Wednesday, June 10, 2009

in brief

I went shoe shopping with Joyce and John. Nothing much happened. John found some nice sandals.

Tuesday, June 9, 2009

procession music and pyramid schemes

My friend Joyce wanted me to play the cello in her wedding. Or maybe it was someone else's wedding, but she said it would mean a lot to her if I played all the same. Before the ceremony, I accidentally left the cello hanging from a tree in a non-waterproof soft case, and during a sudden thunderstorm it became extremely waterlogged. I tried to dry it out as best I could, but as the water dripped from the f-holes the wood warped and separated.

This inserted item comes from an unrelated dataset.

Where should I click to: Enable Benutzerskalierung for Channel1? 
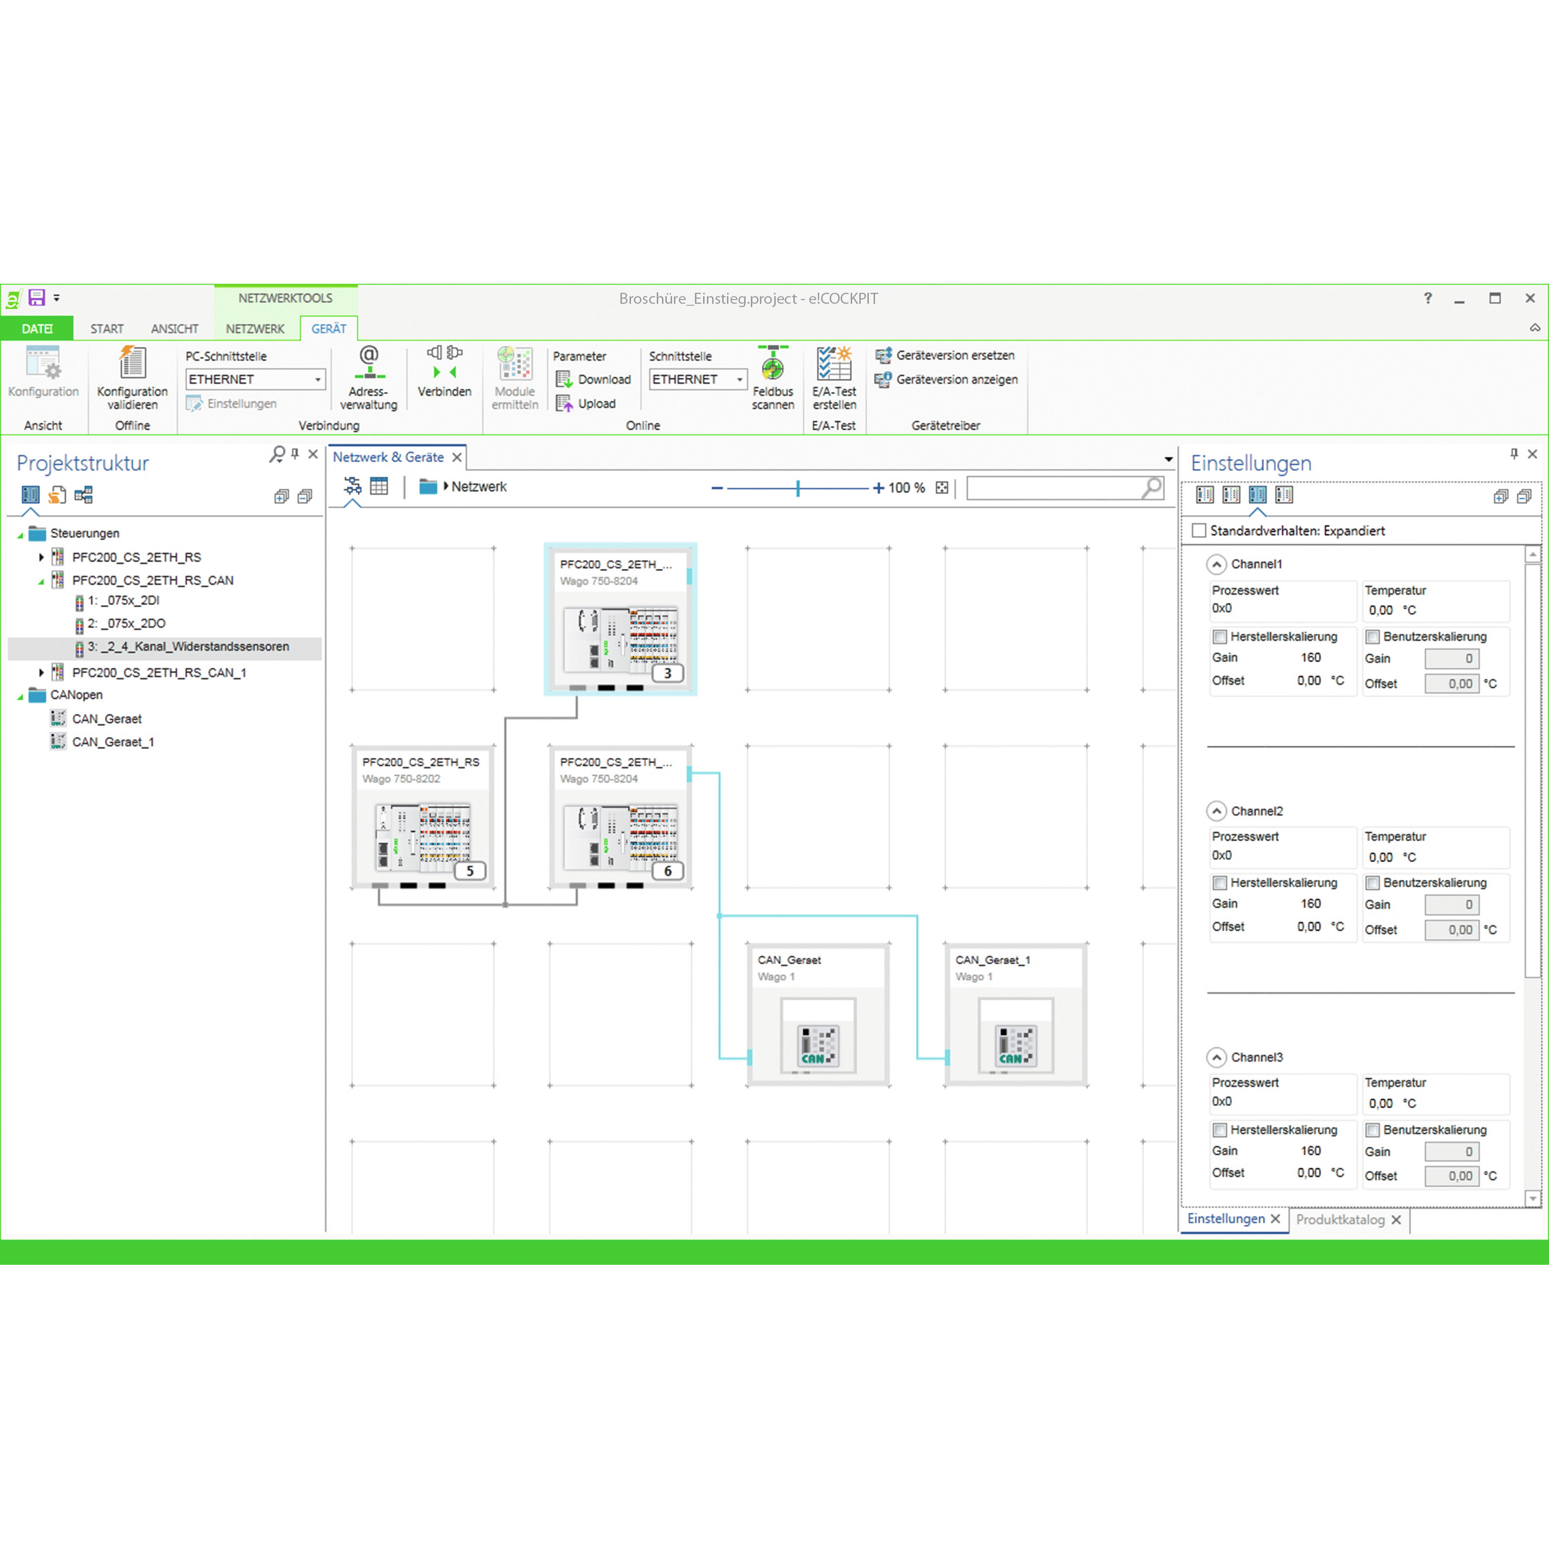coord(1373,636)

The repairs would be costly. Another friend tricked me into joining her Amway-esque business operation to make some extra bucks. For $75, she gave me five gift-basket kits: a plastic bucket, a box of cheap Quality Street knockoff bon-bons, a bottle of vanilla-scented oil, and a Snickers bar. I was supposed to sell each for $20 and make a slim profit. Instead, I just ate all the Snickers. I was still pretty upset about the cello, and trying to sell people crap just makes me anxious.

Friday, June 5, 2009

alaskan intrigue and artisanal food

I was being held hostage by seasoned criminals (led by Clive Owen, thank goodness!) in a gourmet grocery store in Alaska. I don't think the criminals were especially interested in keeping me, because at some point I just got into an elevator and left. The streets of this Alaskan port town were mean and tough. I felt like a foreigner, wandering through crowds of leering sailors speaking in Spanish. But at some point I had been there long enough to know the ropes, and I made a new friend who had just arrived in town. I showed her the sights, which mostly included all the specialty food shops. Her favorite was the store that just made licorice in an antique train car. "Oh, what a lovely creamery!" she said. My new friend was kind of odd.